**What you need to do:**
Filter the entries below, keeping only lines with "question".
------ Listed records ------
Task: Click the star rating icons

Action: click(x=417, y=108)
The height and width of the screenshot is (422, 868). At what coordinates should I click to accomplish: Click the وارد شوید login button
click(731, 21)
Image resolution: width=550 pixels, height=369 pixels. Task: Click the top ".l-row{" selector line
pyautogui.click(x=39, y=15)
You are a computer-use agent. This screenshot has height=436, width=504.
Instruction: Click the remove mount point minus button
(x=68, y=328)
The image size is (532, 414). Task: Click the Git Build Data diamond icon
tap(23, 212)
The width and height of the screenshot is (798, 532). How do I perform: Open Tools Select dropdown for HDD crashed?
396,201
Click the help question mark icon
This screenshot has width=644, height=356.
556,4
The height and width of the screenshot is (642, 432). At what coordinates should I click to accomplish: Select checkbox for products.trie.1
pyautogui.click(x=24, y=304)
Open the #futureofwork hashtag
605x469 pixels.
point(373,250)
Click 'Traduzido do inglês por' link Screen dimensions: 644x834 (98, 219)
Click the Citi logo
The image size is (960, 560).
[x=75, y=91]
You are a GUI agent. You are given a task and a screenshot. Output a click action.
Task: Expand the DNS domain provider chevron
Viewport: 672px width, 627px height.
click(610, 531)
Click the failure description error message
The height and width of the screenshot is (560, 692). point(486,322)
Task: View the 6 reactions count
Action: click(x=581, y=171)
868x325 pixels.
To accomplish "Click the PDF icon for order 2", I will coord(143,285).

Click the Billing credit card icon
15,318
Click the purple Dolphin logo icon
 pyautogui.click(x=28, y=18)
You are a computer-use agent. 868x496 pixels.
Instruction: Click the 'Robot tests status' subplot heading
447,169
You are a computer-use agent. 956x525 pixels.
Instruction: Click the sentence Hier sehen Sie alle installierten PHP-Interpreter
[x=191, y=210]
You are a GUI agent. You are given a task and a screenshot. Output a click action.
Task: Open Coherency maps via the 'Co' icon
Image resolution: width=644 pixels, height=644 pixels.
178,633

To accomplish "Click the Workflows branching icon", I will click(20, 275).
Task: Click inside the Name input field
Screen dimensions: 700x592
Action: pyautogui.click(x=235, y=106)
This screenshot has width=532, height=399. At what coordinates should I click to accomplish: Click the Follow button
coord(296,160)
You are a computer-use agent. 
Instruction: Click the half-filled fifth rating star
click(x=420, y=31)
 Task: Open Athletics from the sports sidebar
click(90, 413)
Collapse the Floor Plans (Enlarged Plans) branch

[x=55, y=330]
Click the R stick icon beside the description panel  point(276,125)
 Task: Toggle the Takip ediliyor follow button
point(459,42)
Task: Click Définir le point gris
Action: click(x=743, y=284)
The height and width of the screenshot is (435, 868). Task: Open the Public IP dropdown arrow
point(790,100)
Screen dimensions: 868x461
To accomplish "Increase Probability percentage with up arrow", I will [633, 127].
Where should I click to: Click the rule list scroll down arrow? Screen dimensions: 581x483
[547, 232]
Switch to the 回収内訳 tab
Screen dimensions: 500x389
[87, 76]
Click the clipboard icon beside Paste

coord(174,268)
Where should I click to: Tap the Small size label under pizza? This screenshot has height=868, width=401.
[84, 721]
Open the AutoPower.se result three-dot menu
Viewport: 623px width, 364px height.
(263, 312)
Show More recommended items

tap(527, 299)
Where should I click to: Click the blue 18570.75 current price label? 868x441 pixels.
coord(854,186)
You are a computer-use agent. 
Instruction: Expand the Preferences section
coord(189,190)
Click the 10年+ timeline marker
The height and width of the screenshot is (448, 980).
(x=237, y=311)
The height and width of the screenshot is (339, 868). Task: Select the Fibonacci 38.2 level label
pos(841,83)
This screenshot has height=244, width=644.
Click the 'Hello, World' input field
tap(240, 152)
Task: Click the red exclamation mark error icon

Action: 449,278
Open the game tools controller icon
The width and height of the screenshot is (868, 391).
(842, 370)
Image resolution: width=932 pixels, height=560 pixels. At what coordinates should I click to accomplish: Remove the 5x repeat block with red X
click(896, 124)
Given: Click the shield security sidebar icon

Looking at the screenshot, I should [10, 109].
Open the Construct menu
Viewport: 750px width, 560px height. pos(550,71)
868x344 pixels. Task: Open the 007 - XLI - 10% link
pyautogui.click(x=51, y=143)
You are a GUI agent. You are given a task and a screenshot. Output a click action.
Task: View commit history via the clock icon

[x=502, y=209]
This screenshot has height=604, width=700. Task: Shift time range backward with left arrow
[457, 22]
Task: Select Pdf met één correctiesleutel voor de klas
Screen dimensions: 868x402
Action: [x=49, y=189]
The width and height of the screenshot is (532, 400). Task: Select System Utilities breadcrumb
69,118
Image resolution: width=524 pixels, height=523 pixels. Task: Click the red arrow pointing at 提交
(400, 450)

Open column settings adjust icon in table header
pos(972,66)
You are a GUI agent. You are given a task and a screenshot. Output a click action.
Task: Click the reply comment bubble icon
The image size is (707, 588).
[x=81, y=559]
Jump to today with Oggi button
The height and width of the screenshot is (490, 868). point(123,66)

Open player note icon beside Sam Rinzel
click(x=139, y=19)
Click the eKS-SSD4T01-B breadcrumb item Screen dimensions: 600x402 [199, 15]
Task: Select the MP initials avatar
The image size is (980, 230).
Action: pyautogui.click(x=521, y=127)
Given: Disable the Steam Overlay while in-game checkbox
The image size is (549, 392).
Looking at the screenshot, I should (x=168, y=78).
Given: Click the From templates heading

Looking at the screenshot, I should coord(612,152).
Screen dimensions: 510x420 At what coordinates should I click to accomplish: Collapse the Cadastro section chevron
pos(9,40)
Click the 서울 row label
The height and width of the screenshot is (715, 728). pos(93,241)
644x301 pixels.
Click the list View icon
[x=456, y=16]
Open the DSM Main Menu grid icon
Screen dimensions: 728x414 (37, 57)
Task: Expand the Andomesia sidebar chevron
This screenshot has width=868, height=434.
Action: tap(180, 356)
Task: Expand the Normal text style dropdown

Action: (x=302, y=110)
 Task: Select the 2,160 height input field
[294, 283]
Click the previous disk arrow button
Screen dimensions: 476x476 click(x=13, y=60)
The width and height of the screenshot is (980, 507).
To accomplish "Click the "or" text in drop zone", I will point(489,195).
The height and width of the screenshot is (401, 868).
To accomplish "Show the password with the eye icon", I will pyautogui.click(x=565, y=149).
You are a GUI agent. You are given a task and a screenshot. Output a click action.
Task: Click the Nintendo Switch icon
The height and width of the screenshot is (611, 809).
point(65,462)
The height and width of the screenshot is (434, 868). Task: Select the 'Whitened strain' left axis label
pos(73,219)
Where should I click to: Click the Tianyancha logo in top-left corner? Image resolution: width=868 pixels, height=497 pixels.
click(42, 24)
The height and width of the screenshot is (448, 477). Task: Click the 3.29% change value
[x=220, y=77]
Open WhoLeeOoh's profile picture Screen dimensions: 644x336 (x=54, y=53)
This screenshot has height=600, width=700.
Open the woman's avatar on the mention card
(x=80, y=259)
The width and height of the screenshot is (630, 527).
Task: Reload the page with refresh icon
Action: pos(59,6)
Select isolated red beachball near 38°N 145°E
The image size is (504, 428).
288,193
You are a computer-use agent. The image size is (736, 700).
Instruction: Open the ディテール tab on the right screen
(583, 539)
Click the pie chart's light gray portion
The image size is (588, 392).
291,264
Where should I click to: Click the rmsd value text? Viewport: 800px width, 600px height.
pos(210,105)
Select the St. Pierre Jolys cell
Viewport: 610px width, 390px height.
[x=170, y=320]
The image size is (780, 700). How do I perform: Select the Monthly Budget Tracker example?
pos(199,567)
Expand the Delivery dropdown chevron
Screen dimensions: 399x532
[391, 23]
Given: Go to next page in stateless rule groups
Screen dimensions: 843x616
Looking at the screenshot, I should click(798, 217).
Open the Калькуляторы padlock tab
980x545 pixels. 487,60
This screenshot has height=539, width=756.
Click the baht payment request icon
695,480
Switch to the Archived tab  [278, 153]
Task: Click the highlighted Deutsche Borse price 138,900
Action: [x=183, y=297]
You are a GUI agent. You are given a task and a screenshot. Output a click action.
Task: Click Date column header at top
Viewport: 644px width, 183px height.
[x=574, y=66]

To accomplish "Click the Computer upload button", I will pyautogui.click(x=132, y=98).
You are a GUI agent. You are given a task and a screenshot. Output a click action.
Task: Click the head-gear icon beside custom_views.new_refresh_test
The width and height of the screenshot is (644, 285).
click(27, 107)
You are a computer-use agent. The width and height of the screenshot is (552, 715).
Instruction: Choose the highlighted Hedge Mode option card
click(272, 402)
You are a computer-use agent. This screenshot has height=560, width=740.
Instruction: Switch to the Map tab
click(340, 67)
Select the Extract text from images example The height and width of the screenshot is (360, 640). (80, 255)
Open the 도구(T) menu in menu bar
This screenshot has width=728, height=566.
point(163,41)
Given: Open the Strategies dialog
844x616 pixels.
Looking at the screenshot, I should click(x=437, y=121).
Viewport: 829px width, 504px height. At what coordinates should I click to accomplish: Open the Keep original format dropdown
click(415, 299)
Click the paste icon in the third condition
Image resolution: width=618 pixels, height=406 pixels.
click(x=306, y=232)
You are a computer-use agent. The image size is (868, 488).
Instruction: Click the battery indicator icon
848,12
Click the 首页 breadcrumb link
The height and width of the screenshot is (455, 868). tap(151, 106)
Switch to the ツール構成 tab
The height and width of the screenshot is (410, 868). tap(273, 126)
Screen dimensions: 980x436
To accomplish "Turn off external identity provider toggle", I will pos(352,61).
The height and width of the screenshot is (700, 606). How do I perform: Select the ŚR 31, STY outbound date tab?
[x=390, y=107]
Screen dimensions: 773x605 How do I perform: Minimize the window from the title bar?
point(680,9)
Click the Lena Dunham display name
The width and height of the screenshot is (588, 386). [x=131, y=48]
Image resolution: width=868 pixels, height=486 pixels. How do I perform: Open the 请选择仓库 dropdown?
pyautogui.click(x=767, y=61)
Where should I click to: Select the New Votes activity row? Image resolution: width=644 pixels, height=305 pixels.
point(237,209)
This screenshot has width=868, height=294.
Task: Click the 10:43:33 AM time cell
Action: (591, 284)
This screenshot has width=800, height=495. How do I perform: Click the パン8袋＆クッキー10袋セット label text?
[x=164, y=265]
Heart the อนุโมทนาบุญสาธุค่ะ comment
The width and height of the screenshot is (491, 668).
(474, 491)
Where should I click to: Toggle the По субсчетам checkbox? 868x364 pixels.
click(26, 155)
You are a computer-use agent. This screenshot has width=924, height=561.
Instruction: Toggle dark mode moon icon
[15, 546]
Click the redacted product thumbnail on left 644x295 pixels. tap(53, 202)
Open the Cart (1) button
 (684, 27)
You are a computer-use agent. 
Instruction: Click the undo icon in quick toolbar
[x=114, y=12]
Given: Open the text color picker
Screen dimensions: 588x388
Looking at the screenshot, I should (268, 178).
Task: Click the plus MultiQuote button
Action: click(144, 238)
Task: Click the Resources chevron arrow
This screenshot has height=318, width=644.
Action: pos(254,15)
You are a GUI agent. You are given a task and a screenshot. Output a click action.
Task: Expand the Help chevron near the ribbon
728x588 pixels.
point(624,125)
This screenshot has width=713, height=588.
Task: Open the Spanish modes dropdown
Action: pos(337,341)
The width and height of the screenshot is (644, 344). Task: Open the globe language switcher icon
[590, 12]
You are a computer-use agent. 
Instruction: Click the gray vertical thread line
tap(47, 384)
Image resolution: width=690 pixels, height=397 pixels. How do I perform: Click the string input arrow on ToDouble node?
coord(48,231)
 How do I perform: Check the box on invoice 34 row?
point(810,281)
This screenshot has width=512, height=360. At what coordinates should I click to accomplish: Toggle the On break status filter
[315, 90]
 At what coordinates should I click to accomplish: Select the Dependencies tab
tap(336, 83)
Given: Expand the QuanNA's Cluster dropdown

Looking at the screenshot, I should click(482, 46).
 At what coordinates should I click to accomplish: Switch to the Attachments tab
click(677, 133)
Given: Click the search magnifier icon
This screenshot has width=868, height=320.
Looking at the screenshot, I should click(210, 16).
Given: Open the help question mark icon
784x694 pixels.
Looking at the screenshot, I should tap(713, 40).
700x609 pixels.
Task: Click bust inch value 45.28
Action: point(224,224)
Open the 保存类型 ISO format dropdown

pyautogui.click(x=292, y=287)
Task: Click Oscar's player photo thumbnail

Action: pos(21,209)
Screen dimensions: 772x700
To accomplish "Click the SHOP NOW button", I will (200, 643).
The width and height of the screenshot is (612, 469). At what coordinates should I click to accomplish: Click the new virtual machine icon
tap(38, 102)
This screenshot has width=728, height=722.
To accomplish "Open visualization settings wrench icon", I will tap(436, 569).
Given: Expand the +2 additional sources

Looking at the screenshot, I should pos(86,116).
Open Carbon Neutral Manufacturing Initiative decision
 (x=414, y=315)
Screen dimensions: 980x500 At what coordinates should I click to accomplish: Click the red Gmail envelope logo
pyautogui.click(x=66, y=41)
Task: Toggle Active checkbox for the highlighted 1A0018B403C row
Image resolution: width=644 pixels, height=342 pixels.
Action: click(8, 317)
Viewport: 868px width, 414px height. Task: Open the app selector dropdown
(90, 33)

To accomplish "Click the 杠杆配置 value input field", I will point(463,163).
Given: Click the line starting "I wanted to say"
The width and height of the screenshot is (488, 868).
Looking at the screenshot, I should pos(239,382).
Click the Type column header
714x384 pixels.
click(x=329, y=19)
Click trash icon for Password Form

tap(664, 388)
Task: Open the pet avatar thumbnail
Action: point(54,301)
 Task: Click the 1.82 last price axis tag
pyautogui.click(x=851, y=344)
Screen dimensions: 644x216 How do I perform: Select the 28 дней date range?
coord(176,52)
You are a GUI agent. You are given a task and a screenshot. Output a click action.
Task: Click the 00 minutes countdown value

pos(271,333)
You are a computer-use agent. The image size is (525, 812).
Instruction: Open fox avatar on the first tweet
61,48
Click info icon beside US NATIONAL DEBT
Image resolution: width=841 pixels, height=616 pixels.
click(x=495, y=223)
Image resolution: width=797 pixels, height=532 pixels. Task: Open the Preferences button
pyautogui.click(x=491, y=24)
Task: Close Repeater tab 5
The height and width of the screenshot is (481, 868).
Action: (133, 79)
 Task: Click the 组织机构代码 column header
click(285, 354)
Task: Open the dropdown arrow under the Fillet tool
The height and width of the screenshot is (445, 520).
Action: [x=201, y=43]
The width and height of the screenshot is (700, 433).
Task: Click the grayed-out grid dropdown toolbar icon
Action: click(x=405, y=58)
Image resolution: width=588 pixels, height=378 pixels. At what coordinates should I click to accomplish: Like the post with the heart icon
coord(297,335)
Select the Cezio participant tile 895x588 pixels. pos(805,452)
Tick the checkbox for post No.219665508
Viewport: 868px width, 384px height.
------
**Task result:**
Click the help question mark icon
Given: Open the help question mark icon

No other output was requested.